Do You Want to Quit Your Job?

Mar.16

By Todd Duncan

If money did not matter, what would you do with your life? Is it possible that you might be happier doing something other than what you are doing now? If so, why aren’t you doing it?

This path of choosing a new direction in your work life, or living with the conflict that you would rather be doing something else, may be a challenge you have not yet embraced. To find and harness a dream and to feel what it is like to go for it at all costs involve some of the toughest decisions you will make in your life.

The transition, however, is generally made easier when your self-esteem and personal confidence are high.

Without an honest appreciation of the face you see every day in your mirror, without feeling you are trustworthy and deserving, the easy decision is to say, “I think I won’t change; it’s too painful.”

When we feel good about our plans and ourselves, and when we feel confident about our direction, the change is much easier. When we do what we love, we not only get more done, but we do it better, more efficiently, and our rewards are enormous. When we live out that decision, money and security cease to be our only payments.

The Truth About Change

  • A change in career or vocation is an important decision, but such a decision can give you the heightened level of fulfilment you have been missing for years.
  • It takes power, confidence, courage, and faith to break ground in a new vocational direction. That is why we must be passionate about why we want to do it (the most important decision) as we acquire the skills of how to get it done.
  • Usually, to choose to go in a new direction creates a considerable degree of fear, but since our decisions have now become value- and purpose-based, most of this borrowed anxiety will never manifest itself. Still, however, fear and loathing have a way of sneaking up on us. That is why we must not let fear develop a life of its own. If we do, it will inhibit us, control us, and render us helpless.
  • In making a vocational change, we will invariably move out of our comfort zones. Generally speaking, after we make the change, we will ask ourselves, Why did I wait so long?
  • We do not have to give up our day job to begin the journey of becoming what we want to be tomorrow.

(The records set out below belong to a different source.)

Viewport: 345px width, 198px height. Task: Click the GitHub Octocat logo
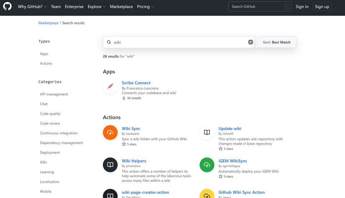click(8, 7)
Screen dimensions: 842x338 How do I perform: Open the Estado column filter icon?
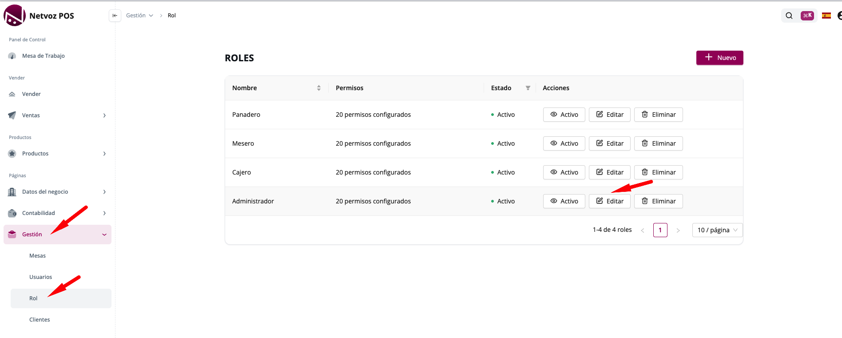pyautogui.click(x=528, y=88)
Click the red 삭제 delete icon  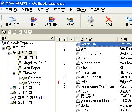click(x=109, y=19)
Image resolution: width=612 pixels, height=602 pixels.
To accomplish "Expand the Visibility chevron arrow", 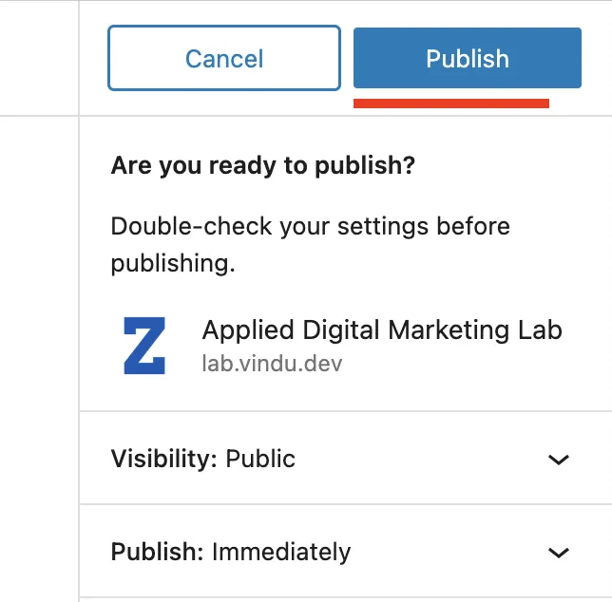I will click(559, 460).
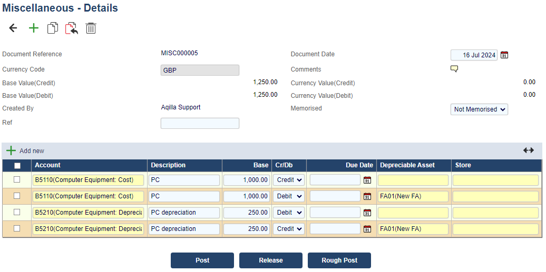Open Cr/Db dropdown on first row

coord(289,180)
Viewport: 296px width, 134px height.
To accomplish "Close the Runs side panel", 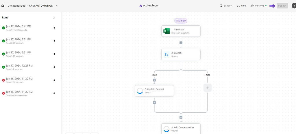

When we feel good about ourselves, we will make decisions with confidence. If we do not see ourselves as worthy, we may not decide at all, but to decide not to decide leads to a life of frustration, when a simple, right decision might have directed us toward the happiness we seek and deserve.

Bottom line: When you do what you love, you will do it better, with a greater sense of commitment, more attention to focus, and with a stronger feeling of purpose and alignment. In fact, it is harder to fail at something you love than it is to succeed at something you dislike.

“What most people do not realize is that to avoid failure is to avoid all chance for success.”